Beschikkingen VAR WUO terecht herzien in beschikkingen VAR Loon voor verlener AWBZ-zorg in natura.

Uitspraak

Zittingsplaats Groningen

Bestuursrecht

zaaknummers: LEE 14/3468 en 14/3469

uitspraak van de meervoudige belastingkamer van 17 september 2015 in de zaak tussen

[eiseres] , te [woonplaats] , eiseres

(gemachtigde: [gemachtigde] ),

en

de inspecteur van de Belastingdienst/kantoor Groningen verweerder

(gemachtigde: [gemachtigde] ).

Procesverloop

Verweerder heeft beschikking van 15 oktober 2013 verklaard dat de aan eiseres voor de periode 1 januari 2013 tot en met 31 december 2013 gegeven Verklaring arbeidsrelatie (VAR-verklaring) wordt herzien. Deze herziening houdt in dat de voordelen die eiseres uit de in haar aanvraagformulier omschreven werkzaamheden geniet of zal gaan genieten, niet meer worden aangemerkt als winst uit onderneming. Deze voordelen worden vanaf 15 oktober 2013 tot en met 31 december 2013 aangemerkt als loon uit dienstbetrekking.
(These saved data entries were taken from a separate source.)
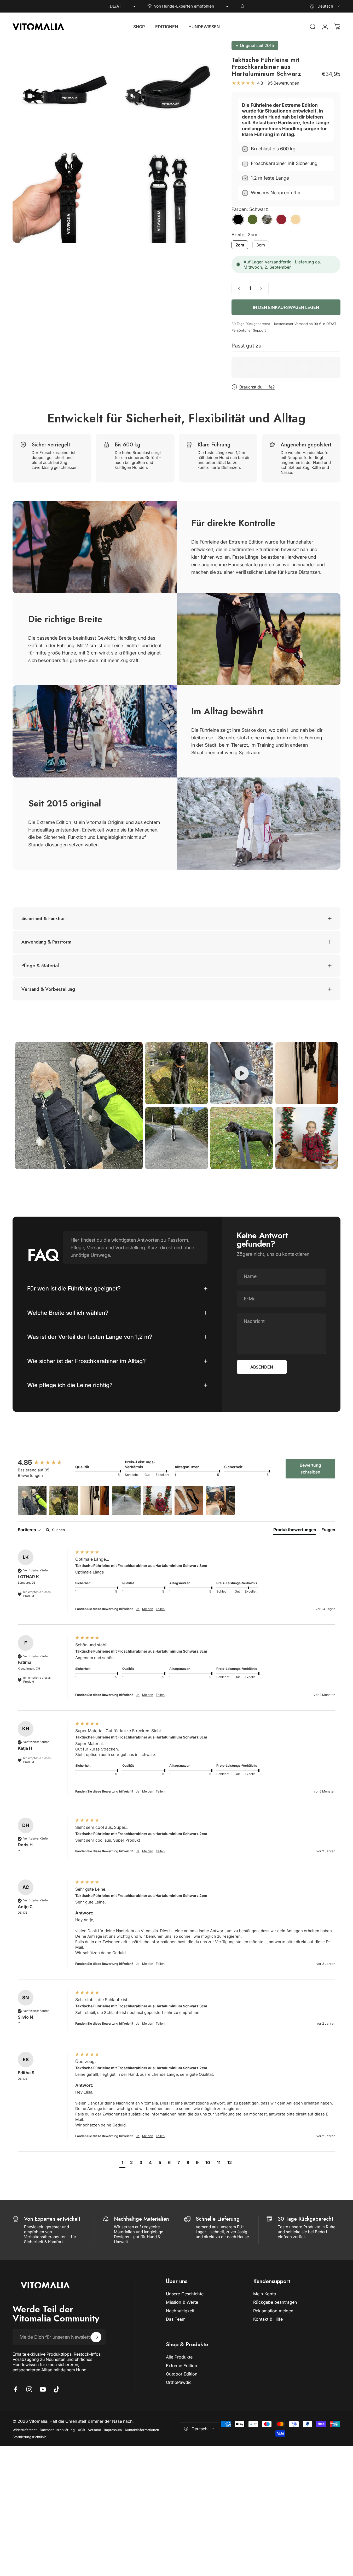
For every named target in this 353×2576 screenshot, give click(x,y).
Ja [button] (138, 1609)
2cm (239, 244)
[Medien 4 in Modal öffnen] (165, 193)
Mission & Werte (182, 2302)
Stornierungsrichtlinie (30, 2437)
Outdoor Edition (182, 2374)
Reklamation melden (273, 2310)
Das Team (176, 2319)
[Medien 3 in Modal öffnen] (62, 193)
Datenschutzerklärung (57, 2430)
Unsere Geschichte (185, 2293)
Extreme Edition (181, 2365)
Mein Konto (264, 2293)
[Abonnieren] (96, 2337)
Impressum (113, 2430)
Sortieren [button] (27, 1529)
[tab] (294, 1531)
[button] (32, 1500)
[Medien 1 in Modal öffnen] (62, 90)
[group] (45, 1462)
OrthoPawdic (179, 2382)
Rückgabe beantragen (275, 2302)
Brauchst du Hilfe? (257, 387)
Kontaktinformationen (142, 2430)
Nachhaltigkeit (180, 2310)
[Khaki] (252, 219)
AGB (81, 2430)
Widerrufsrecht (25, 2430)
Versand (94, 2430)
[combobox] (325, 6)
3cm (260, 244)
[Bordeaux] (281, 219)
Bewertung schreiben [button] (310, 1469)
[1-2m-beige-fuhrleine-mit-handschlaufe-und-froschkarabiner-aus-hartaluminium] (295, 219)
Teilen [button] (160, 1609)
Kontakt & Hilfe (268, 2319)
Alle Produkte (179, 2357)
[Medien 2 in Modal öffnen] (165, 90)
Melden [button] (147, 1609)
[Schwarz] (238, 219)
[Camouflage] (267, 219)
Bij beschikking van 31 oktober 2013 heeft verweerder verklaard dat de aan eiseres voor de periode 1 januari 2014 tot en met 31 december 2014 gegeven VAR-verklaring wordt herzien. Deze herziening houdt in dat de voordelen die eiseres uit de in haar aanvraagformulier omschreven werkzaamheden zal gaan genieten, niet meer worden aanmerkt als winst uit onderneming. Deze voordelen worden vanaf 1 januari 2014 tot en met 31 december 2014 aangemerkt als loon uit dienstbetrekking.

Eiseres heeft tegen de uitspraken op bezwaar beroep ingesteld.

Verweerder heeft verweerschriften ingediend.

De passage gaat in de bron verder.